RECORDS SHOWN.
^^^^^^^^

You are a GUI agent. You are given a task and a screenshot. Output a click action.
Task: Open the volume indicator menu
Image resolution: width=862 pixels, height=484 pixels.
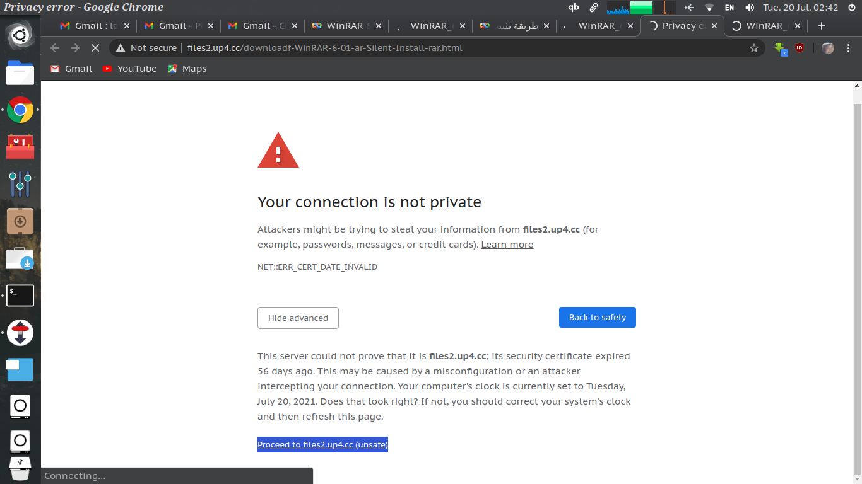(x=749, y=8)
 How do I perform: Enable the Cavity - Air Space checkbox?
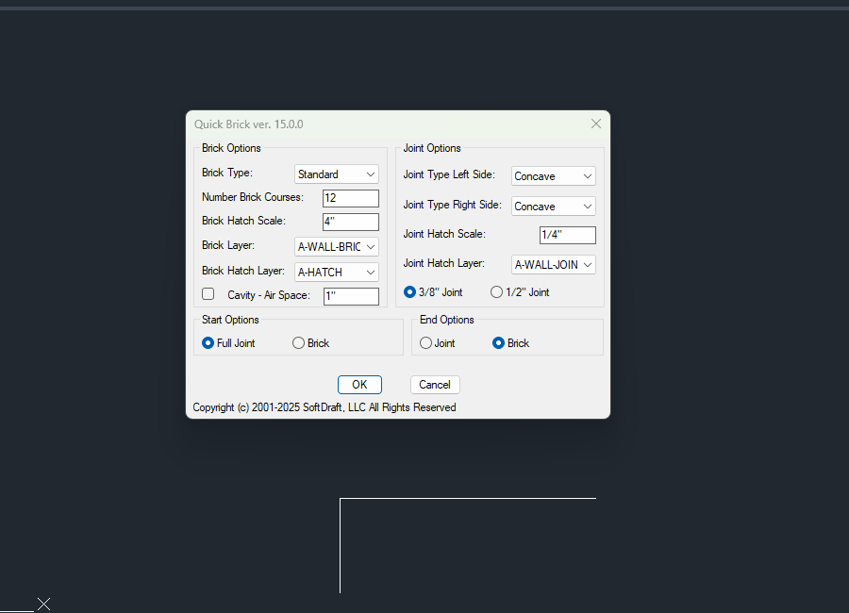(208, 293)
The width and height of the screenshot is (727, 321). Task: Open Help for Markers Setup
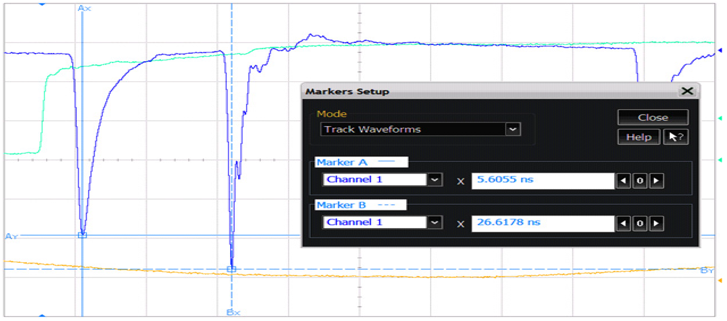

^^^^^^^^

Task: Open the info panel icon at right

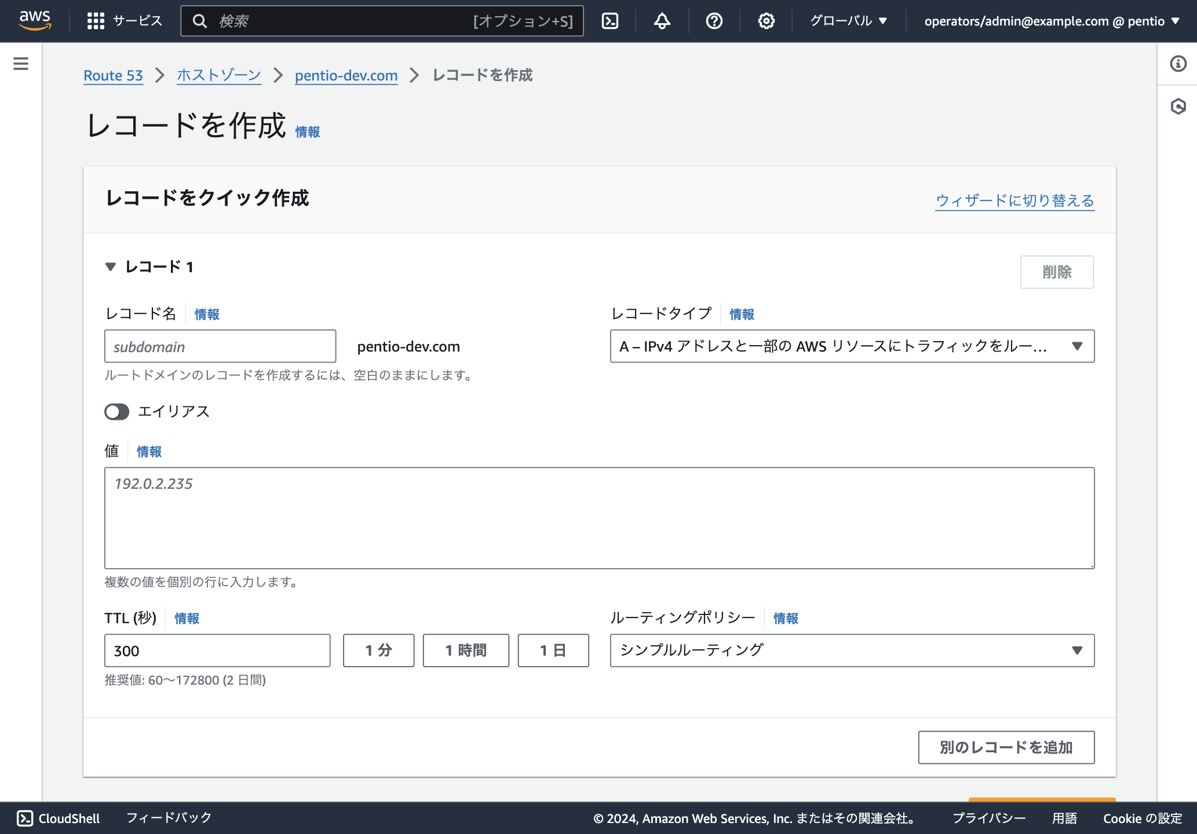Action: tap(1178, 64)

^^^^^^^^

WORK TO BE COMPLETED. Print the data from the line containing "You are a GUI" through the line containing "The width and", reproducing each line in that stretch unchanged and leaving out the pictures.

RESPONSE TO THIS TASK.
You are a GUI agent. You are given a task and a screenshot. Output a click action.
Task: Open the volume indicator menu
Image resolution: width=862 pixels, height=484 pixels.
(x=749, y=8)
 How do I perform: Enable the Cavity - Air Space checkbox?
(208, 293)
The width and height of the screenshot is (727, 321). Task: Open Help for Markers Setup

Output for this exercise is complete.